Dramatic growth over the past 20 years has made Houston the most ethnically diverse large metropolitan area in the country and reduced its segregation, according to a new report from Rice University's Kinder Institute for Urban Research and the Hobby Center for the Study of Texas.
The report, "Houston Region Grows More Ethnically Diverse, With Small Declines in Segregation," also found that two Houston suburbs -- Pearland and Missouri City -- have slightly surpassed Houston as the region's most diverse cities. The researchers used census data from 1990, 2000 and 2010 to analyze the region's growth and changes over the past 20 years.
Houston metro region's widespread growth and diversity are attributable to a 1965 shift in immigration laws, said report co-author Michael Emerson, co-director of the Kinder Institute and the Allyn and Gladys Cline Professor of Sociology. That year marked a dramatic shift in how visas were granted; the United States began giving the same number of visas to every country in the world. The impact has been the substantial ethnic diversification of the immigration population. Before 1965, the immigration population was predominately from Europe; now it is coming principally from Africa, Latin America and Asia.
Emerson said that while the entire country has felt the effects of this transition, the Houston metropolitan region's position as an "immigrant gateway" has meant that its population in both the city and the metro area has shifted to one where Anglos are now a numerical minority.
"The majority of the Houston metropolitan area's growth has taken place since 1965, fueled by diverse immigrants and the children they have had since arriving," Emerson said. "As a result, the degree of diversity has even surpassed the nation's largest metro area, New York City."

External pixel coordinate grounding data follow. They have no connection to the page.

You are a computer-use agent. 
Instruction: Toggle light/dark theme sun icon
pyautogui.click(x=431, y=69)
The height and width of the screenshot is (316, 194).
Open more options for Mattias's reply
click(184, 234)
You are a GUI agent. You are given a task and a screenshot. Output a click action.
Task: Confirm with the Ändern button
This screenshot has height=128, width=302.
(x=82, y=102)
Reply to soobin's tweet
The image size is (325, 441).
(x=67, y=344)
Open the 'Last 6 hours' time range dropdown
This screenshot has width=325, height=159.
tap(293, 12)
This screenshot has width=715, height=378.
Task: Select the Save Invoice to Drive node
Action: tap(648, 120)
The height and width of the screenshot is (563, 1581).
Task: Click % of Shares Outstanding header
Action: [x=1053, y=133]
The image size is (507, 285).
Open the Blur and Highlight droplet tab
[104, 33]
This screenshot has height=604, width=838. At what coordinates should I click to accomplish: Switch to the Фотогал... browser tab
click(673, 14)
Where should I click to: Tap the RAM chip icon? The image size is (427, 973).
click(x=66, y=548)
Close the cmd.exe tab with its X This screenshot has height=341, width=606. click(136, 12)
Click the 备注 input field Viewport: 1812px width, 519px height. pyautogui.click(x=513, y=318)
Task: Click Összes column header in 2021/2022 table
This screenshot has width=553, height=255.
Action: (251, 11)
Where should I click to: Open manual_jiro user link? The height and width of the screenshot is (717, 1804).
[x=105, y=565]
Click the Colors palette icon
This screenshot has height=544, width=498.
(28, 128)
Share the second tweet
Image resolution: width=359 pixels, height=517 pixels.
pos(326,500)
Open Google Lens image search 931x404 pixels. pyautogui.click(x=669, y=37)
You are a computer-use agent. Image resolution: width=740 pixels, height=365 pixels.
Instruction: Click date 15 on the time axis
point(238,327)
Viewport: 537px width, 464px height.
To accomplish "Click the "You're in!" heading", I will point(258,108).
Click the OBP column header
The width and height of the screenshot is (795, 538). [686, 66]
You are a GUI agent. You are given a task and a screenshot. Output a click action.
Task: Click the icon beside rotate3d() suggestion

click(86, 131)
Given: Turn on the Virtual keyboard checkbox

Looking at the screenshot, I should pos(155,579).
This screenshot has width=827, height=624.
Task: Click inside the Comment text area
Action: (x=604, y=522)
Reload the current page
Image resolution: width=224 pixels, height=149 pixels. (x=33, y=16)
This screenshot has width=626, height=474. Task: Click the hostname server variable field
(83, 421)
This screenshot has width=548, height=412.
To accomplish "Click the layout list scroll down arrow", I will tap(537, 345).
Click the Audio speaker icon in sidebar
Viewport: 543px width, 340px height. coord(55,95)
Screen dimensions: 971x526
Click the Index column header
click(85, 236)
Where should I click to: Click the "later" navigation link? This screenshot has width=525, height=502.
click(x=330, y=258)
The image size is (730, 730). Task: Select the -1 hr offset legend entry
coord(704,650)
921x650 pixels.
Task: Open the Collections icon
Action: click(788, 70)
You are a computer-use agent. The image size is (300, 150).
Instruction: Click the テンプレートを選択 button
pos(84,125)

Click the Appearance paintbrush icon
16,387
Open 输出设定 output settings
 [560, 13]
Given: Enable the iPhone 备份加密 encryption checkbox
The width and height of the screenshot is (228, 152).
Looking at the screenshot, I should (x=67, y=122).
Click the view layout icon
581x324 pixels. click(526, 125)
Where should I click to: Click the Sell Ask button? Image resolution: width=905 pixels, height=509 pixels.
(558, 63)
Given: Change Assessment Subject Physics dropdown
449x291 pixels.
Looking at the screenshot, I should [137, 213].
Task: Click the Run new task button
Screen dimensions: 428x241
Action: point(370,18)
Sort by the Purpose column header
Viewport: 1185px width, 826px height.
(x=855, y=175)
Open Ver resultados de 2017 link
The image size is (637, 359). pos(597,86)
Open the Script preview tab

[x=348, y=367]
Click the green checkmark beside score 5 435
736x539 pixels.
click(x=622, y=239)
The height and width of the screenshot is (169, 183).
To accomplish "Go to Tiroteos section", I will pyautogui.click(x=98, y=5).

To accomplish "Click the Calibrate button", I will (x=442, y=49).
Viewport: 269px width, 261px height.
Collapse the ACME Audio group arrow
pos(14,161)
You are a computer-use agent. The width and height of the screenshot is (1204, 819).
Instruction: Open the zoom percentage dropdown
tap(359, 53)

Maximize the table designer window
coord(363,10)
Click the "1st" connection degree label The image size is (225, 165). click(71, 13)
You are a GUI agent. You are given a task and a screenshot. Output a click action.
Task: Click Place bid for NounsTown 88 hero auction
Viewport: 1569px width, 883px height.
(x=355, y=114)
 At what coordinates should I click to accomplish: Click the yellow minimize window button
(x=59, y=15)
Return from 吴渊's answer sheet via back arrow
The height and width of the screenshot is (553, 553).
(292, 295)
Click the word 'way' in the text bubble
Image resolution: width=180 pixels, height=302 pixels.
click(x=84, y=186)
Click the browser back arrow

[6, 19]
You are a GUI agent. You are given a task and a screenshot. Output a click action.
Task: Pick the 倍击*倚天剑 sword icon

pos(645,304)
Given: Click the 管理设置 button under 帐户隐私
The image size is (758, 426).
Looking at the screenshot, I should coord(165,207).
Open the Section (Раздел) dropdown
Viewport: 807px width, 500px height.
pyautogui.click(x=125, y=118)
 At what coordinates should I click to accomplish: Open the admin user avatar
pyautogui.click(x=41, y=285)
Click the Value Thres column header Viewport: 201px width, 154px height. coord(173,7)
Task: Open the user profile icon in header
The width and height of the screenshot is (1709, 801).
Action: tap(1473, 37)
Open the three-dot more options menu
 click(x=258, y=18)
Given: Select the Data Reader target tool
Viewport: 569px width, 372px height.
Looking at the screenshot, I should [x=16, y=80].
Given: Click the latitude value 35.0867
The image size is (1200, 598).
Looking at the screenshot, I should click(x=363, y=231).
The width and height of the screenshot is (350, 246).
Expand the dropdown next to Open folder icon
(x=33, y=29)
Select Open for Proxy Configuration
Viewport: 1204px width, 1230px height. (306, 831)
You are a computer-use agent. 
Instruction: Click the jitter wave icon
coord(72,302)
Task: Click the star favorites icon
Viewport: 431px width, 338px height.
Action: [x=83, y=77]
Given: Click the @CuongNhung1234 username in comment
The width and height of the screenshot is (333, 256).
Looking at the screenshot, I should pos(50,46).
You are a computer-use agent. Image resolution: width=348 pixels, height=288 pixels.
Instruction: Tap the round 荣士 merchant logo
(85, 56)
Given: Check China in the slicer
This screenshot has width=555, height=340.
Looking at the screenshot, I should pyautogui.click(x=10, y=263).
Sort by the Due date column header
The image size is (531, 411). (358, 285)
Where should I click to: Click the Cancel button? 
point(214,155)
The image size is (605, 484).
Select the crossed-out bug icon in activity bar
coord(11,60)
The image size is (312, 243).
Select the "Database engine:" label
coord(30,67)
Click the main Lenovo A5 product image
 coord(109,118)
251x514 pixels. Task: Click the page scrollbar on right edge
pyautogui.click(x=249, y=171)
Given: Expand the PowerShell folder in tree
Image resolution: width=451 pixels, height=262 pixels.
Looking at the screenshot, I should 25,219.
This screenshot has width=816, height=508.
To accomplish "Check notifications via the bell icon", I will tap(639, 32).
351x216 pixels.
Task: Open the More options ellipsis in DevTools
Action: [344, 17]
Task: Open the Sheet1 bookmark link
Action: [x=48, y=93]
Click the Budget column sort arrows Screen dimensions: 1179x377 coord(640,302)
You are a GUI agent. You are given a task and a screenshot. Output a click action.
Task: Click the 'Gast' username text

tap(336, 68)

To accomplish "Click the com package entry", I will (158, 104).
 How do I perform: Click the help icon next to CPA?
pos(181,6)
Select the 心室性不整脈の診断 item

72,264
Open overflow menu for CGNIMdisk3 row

And Houston's diversity extends beyond the city itself, according to report co-author Jenifer Bratter, director of the Kinder Institute's Race Scholars program and an associate professor of sociology.
"Houston is one of a handful of what is known as majority-minority cities, where Anglos represent less than 50 percent of the population," Bratter said. "And while Houston is one of the country's most diverse major cities, Pearland and Missouri City are now on par with Houston as the area's most ethnically diverse cities. Pearland and Missouri City are also significantly less segregated than the city of Houston."
Report co-author Junia Howell, a Rice graduate student in sociology, said the occurrence of more diverse cities is rare.
"This is very different from what's happening in most regions across the U.S.," she said. "The common assumption is that suburbs are more homogenous than central cities, but places like Missouri City and Pearland are breaking that mold."
Howell said the smaller levels of segregation in Houston's outlying areas could be attributed in part to the lack of established segregation patterns, such as those found in Houston and similar large cities across the country.
"Because diversity is increasing across the region, there are these new suburbs being created quickly that lack these traditional patterns," she said.
Other findings in the report:
- Black-Latino segregation in the region has declined more rapidly than segregation between any other ethnic groups.
- Blacks are most segregated where they represent the largest absolute and relative numbers.
- The smaller the percentage of Anglos in an area, the greater their segregation from other groups.
- Asians live closest to Anglos and continue to be significantly segregated from blacks and Latinos.
The authors hope their study will highlight Houston's diversity relative to the rest of the country and show how people in the metro region are living amid these population changes. According to Emerson, the extensive diversity of the Houston region offers great potential for moving toward being a world-class city.
"Harnessing the burgeoning ethnic diversity of the Houston region is a signature opportunity to lead the nation in the transition to a fully inclusive, unified multi-ethnic region," he said. "How Houston handles this transition will go far in shaping the vitality of its future."
P. Wilner Jeanty, a research scientist and demographer for the Kinder Institute and Mike Cline, a research scientist in the Department of Sociology were also study co-authors. The Kinder Institute and the Hobby Center funded the research.